Hoja, Johannes; Medrano Sandonas, Leonardo; Ernst, Brian; Vazquez-Mayagoitia, Alvaro; DiStasio Jr., Robert A.; Tkatchenko, Alexandre

Organizations

MDF Open

Year

2023

Source Name

hoja_qm7x_comprehensive_molecules

DOI

10.18126/5y39-v72p View on Datacite
Here, we introduce QM7-X, a comprehensive dataset of > 40 physicochemical properties for ~4.2 M equilibrium and non-equilibrium structures of small organic molecules with up to seven non-hydrogen (C, N, O, S, Cl) atoms. To span this fundamentally important region of chemical compound space (CCS), QM7-X includes an exhaustive sampling of (meta-)stable equilibrium structures---comprised of constitutional/structural isomers and stereoisomers, e.g., enantiomers and diastereomers (including cis-trans-and conformational isomers)---as well as 100 non-equilibrium structural variations thereof to reach a total of ~4.2 M molecular structures. Computed at the tightly converged quantum-mechanical PBE0+MBD level of theory, QM7-X contains global (molecular) and local (atom-in-a-molecule) properties ranging from ground state quantities (such as atomization energies and dipole moments) to response quantities (such as polarizability tensors and dispersion coefficients).

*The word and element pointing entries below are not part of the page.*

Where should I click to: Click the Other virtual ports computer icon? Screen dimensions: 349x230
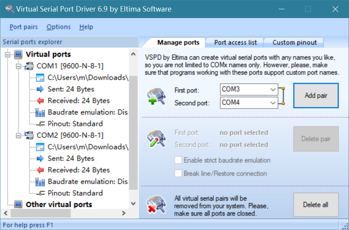click(18, 205)
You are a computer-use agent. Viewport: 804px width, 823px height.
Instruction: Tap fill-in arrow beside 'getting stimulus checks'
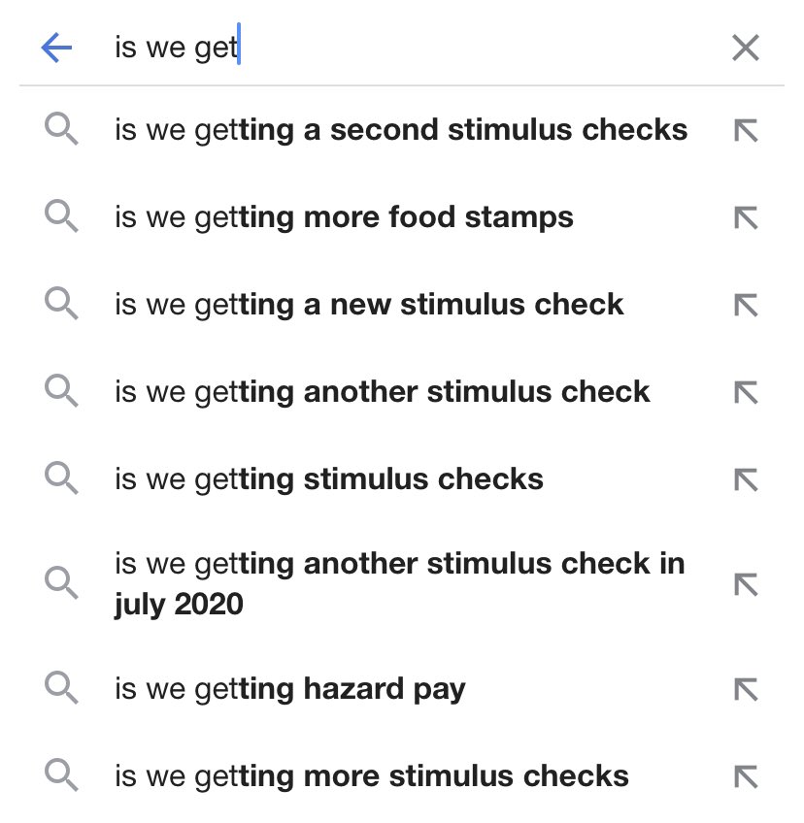(745, 479)
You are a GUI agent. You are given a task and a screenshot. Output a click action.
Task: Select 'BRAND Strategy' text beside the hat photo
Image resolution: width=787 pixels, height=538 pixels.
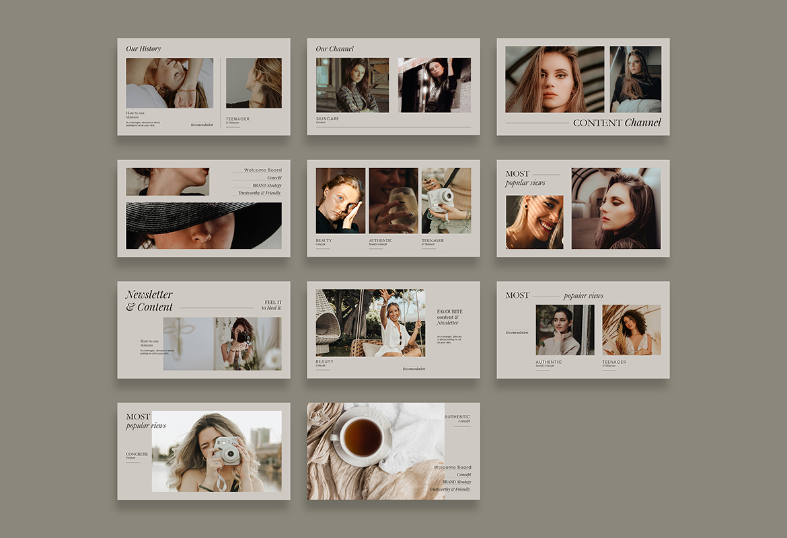tap(267, 186)
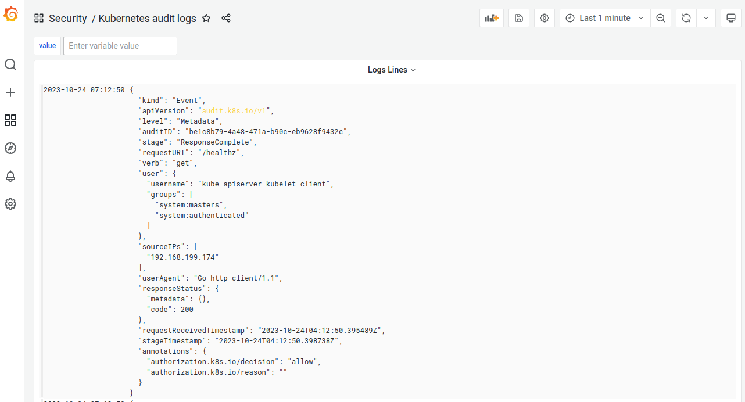Open dashboard settings gear in toolbar

point(545,18)
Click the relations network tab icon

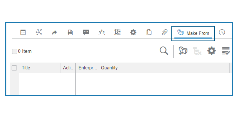[x=39, y=32]
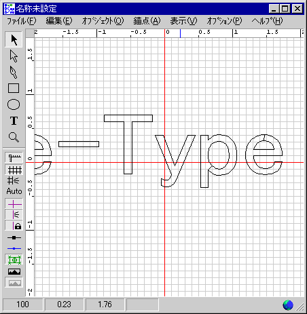
Task: Toggle grid visibility button
Action: click(14, 170)
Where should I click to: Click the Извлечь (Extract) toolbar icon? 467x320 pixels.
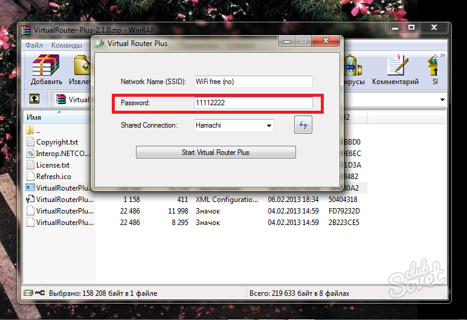click(82, 67)
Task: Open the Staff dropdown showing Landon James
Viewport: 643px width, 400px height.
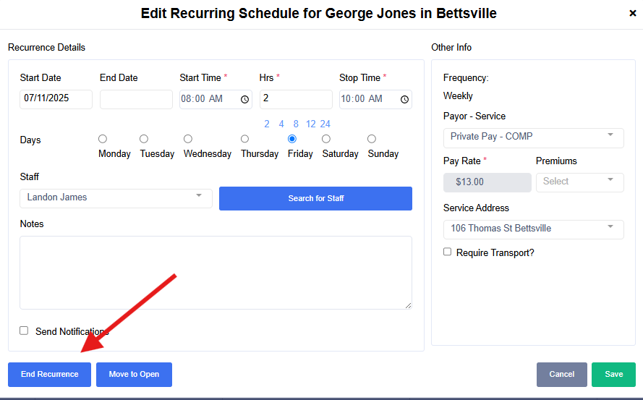Action: (116, 197)
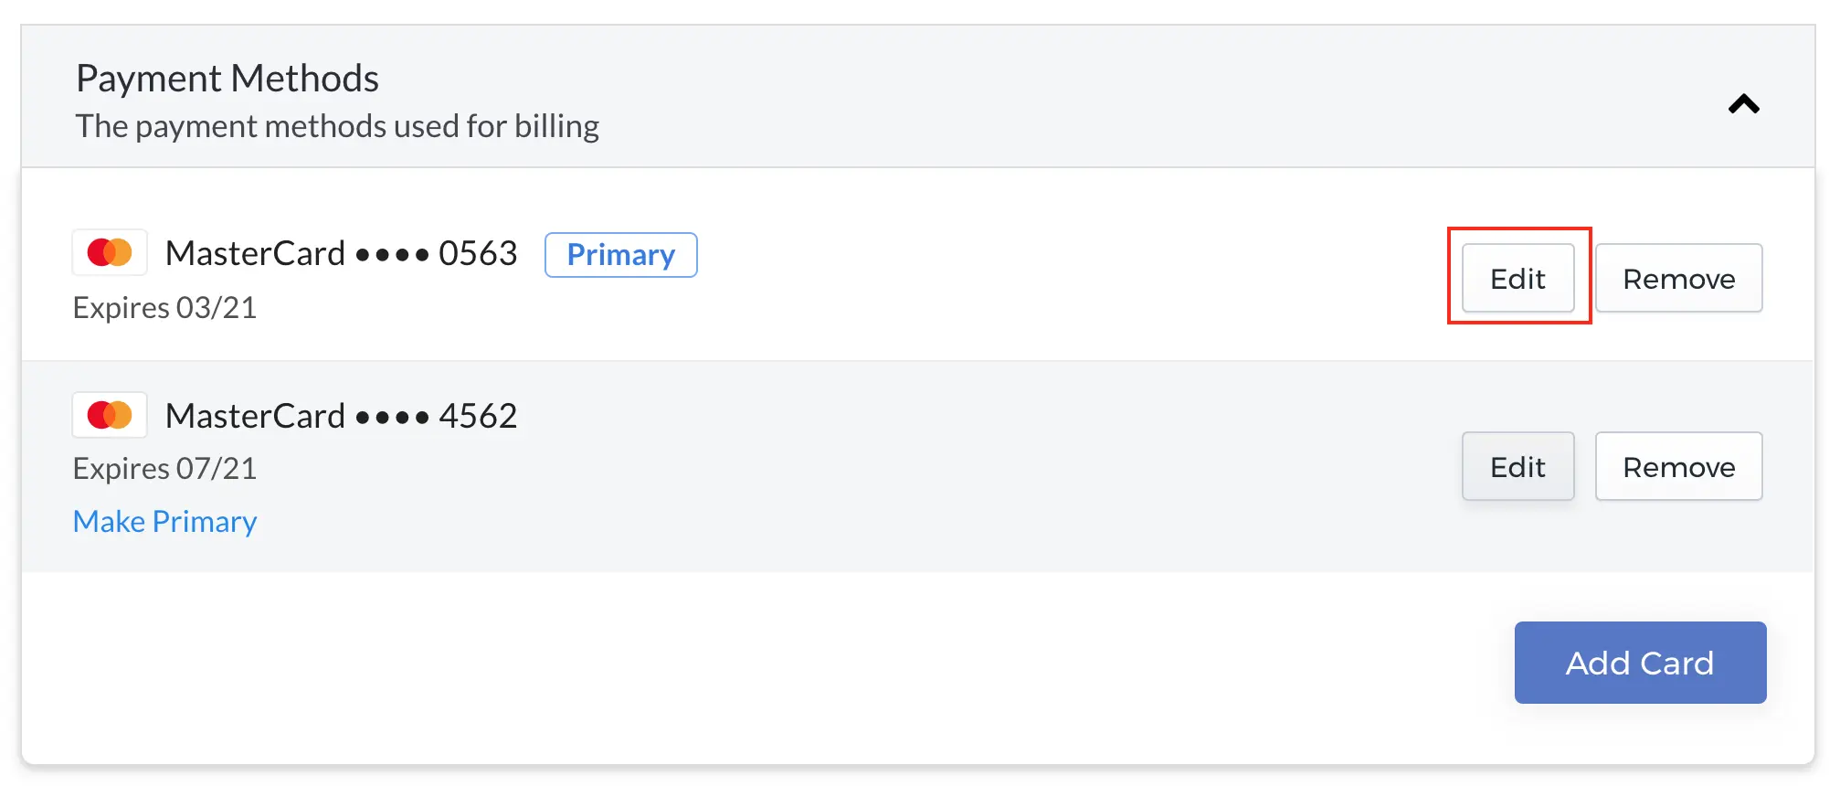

By providing a systematic, extensive, and tightly converged dataset of quantum-mechanically computed physical and chemical properties, we expect that QM7-X will play a critical role in the development of next-generation machine-learning based models for exploring greater swaths of CCS and performing in silico design of molecules with targeted properties.